Dane wejściowe.
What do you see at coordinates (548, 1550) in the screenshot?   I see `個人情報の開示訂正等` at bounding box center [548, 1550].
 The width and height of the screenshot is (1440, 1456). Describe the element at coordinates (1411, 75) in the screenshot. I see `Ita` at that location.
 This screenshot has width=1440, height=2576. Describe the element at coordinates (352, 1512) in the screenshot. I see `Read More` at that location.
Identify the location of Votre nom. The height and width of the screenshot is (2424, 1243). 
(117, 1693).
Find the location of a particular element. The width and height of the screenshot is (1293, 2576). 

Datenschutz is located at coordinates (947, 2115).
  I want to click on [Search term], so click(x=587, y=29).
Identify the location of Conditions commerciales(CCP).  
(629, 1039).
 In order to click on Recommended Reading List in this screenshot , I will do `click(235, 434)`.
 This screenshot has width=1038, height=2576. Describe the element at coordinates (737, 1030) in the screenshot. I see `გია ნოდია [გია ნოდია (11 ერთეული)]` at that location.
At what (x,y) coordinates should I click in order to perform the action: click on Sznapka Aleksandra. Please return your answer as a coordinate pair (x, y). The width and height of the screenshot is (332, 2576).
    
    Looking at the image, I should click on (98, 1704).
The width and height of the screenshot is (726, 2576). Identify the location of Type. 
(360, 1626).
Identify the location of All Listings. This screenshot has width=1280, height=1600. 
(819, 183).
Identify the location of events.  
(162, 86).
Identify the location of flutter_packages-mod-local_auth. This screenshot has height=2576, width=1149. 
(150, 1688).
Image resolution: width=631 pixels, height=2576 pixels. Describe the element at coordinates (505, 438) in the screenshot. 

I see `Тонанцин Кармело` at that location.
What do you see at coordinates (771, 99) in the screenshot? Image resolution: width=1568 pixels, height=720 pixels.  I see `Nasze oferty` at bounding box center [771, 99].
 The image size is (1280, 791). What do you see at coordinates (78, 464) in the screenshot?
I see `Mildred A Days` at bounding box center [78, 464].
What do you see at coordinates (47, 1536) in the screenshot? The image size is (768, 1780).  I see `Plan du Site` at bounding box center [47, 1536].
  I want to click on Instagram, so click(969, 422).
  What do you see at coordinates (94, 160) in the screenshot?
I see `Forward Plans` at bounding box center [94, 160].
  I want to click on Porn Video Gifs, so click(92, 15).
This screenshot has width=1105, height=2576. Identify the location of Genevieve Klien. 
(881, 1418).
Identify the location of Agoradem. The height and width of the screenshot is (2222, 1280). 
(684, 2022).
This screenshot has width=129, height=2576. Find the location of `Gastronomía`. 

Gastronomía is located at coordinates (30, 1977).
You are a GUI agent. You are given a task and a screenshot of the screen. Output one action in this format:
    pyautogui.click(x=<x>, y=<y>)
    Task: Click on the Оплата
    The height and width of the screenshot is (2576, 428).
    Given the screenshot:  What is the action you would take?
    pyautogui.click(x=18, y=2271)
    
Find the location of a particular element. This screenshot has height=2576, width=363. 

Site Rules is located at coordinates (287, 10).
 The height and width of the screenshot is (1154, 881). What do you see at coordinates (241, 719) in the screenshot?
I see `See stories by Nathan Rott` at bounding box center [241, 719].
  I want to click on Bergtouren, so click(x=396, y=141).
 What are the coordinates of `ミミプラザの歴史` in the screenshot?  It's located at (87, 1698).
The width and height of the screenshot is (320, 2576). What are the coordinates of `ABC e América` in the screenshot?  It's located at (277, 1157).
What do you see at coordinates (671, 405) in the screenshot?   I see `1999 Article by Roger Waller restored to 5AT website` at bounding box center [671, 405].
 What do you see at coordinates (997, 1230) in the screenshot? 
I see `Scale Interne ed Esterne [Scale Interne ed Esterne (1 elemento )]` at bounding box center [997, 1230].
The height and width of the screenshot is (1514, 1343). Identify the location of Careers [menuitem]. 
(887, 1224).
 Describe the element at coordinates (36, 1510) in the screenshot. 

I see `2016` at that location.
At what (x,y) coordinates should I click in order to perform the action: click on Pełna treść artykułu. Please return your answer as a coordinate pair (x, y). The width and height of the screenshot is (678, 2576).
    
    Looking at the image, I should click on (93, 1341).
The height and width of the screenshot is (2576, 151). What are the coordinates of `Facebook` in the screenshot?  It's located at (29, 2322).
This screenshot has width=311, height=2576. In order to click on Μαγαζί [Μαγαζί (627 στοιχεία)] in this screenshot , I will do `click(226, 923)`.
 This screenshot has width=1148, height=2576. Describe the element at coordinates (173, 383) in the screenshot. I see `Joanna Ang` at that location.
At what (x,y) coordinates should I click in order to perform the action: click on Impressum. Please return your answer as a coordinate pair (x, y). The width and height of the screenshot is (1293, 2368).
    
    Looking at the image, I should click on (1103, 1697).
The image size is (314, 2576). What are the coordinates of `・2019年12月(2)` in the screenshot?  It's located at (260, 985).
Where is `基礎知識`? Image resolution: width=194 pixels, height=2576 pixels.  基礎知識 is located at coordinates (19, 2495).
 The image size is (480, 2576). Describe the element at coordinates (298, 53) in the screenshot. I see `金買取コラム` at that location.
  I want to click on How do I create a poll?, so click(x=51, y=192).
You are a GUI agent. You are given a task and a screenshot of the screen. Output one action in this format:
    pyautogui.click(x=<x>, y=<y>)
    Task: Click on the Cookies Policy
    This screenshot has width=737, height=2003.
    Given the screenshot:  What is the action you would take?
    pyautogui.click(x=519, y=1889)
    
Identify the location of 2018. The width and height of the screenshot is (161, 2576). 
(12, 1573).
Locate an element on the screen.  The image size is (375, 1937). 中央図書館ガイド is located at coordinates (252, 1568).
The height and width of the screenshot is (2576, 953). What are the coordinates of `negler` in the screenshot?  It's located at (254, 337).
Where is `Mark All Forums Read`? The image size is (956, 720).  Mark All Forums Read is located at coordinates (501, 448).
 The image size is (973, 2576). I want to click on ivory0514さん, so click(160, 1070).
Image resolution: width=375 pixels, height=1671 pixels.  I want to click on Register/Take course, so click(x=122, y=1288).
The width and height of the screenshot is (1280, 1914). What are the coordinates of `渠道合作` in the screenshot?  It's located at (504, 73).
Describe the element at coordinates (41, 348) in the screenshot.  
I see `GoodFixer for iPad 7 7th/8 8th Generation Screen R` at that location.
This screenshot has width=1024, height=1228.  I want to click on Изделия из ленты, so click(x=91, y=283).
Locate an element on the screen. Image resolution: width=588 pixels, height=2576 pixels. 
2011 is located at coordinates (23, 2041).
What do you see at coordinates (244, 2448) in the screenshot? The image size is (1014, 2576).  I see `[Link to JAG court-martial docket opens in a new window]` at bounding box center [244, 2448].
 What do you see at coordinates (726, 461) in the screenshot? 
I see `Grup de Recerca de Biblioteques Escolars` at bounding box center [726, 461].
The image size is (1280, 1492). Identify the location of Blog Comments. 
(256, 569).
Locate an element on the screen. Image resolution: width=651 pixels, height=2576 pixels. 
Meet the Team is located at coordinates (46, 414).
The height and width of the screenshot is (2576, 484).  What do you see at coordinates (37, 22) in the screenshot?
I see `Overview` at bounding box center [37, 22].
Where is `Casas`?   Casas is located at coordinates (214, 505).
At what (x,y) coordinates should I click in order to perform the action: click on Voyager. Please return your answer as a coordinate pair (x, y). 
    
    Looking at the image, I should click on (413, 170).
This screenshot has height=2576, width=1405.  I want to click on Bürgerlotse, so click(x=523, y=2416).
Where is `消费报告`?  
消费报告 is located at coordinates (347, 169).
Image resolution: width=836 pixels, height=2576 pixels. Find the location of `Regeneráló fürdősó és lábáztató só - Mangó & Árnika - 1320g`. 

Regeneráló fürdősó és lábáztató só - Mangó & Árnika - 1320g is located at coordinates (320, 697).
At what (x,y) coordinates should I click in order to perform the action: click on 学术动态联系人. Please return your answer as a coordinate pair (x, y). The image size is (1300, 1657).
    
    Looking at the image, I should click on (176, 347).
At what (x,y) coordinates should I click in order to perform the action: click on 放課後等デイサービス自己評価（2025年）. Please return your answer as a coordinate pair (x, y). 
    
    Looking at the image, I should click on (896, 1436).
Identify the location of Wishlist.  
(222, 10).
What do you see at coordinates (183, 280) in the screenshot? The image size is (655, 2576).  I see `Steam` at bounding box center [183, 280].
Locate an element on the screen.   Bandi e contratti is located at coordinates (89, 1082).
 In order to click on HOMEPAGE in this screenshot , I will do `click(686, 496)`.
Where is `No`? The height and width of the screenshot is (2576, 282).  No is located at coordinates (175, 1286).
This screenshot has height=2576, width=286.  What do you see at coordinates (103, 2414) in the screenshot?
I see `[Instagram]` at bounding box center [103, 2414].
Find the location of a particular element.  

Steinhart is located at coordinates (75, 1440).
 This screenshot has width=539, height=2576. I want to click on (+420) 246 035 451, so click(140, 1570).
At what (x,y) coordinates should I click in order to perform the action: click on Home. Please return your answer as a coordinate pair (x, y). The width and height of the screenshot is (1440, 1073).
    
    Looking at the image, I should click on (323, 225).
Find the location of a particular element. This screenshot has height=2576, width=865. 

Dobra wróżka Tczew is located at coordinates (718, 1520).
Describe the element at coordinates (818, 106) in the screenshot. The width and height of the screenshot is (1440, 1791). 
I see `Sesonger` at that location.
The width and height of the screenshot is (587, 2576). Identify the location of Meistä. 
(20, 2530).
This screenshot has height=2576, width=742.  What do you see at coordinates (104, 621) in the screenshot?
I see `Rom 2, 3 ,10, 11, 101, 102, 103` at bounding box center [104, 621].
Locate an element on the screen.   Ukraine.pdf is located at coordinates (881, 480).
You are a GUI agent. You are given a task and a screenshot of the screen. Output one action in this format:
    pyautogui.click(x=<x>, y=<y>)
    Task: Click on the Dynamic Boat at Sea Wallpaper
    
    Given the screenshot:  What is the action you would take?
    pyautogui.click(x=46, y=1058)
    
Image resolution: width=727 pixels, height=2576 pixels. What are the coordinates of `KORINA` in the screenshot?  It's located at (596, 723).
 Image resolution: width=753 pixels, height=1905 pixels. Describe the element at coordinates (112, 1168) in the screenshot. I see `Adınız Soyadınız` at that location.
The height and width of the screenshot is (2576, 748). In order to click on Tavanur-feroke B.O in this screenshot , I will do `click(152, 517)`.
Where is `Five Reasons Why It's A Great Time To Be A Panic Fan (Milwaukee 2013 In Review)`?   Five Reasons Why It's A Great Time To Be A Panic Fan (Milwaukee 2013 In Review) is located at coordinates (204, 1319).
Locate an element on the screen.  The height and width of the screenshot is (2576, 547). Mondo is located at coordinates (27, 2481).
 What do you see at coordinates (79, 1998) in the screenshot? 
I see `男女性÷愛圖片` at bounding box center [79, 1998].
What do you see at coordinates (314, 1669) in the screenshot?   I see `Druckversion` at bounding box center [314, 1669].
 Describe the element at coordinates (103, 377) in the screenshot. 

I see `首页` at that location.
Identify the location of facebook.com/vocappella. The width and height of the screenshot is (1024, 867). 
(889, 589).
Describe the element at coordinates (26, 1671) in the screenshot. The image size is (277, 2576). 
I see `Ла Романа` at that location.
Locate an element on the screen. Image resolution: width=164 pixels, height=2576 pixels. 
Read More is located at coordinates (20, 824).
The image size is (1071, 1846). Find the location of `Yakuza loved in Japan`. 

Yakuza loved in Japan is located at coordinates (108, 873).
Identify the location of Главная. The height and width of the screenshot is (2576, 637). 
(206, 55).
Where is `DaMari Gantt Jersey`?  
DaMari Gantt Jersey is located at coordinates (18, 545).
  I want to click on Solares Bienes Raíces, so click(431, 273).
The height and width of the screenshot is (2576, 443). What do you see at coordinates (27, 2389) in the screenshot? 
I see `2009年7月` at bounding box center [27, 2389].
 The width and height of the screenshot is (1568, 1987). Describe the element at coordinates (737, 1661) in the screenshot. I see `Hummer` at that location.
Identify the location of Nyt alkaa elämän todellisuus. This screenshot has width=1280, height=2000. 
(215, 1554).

Treść polecenia.
Proszę przekształcić w listę numerowaną wiersze wpisów, zaczynając od wiersza zawierającego „is (1440, 1073).”, a kończąc na wierszu zawierającym „center [79, 1998].”. Puste wiersze pomiń.

Rozwiązanie zadania.
1. At what (x,y) coordinates should I click in order to perform the action: click on Home. Please return your answer as a coordinate pair (x, y). The width and height of the screenshot is (1440, 1073).
2.     Looking at the image, I should click on (323, 225).
3. Find the location of a particular element. This screenshot has height=2576, width=865. 
4. Dobra wróżka Tczew is located at coordinates (718, 1520).
5. Describe the element at coordinates (818, 106) in the screenshot. The width and height of the screenshot is (1440, 1791). 
6. I see `Sesonger` at that location.
7. The width and height of the screenshot is (587, 2576). Identify the location of Meistä. 
8. (20, 2530).
9. This screenshot has height=2576, width=742.  What do you see at coordinates (104, 621) in the screenshot?
10. I see `Rom 2, 3 ,10, 11, 101, 102, 103` at bounding box center [104, 621].
11. Locate an element on the screen.   Ukraine.pdf is located at coordinates (881, 480).
12. You are a GUI agent. You are given a task and a screenshot of the screen. Output one action in this format:
13.     pyautogui.click(x=<x>, y=<y>)
14.     Task: Click on the Dynamic Boat at Sea Wallpaper
15.     Given the screenshot:  What is the action you would take?
16.     pyautogui.click(x=46, y=1058)
17. Image resolution: width=727 pixels, height=2576 pixels. What are the coordinates of `KORINA` in the screenshot?  It's located at (596, 723).
18.  Image resolution: width=753 pixels, height=1905 pixels. Describe the element at coordinates (112, 1168) in the screenshot. I see `Adınız Soyadınız` at that location.
19. The height and width of the screenshot is (2576, 748). In order to click on Tavanur-feroke B.O in this screenshot , I will do `click(152, 517)`.
20. Where is `Five Reasons Why It's A Great Time To Be A Panic Fan (Milwaukee 2013 In Review)`?   Five Reasons Why It's A Great Time To Be A Panic Fan (Milwaukee 2013 In Review) is located at coordinates (204, 1319).
21. Locate an element on the screen.  The height and width of the screenshot is (2576, 547). Mondo is located at coordinates (27, 2481).
22.  What do you see at coordinates (79, 1998) in the screenshot? 
23. I see `男女性÷愛圖片` at bounding box center [79, 1998].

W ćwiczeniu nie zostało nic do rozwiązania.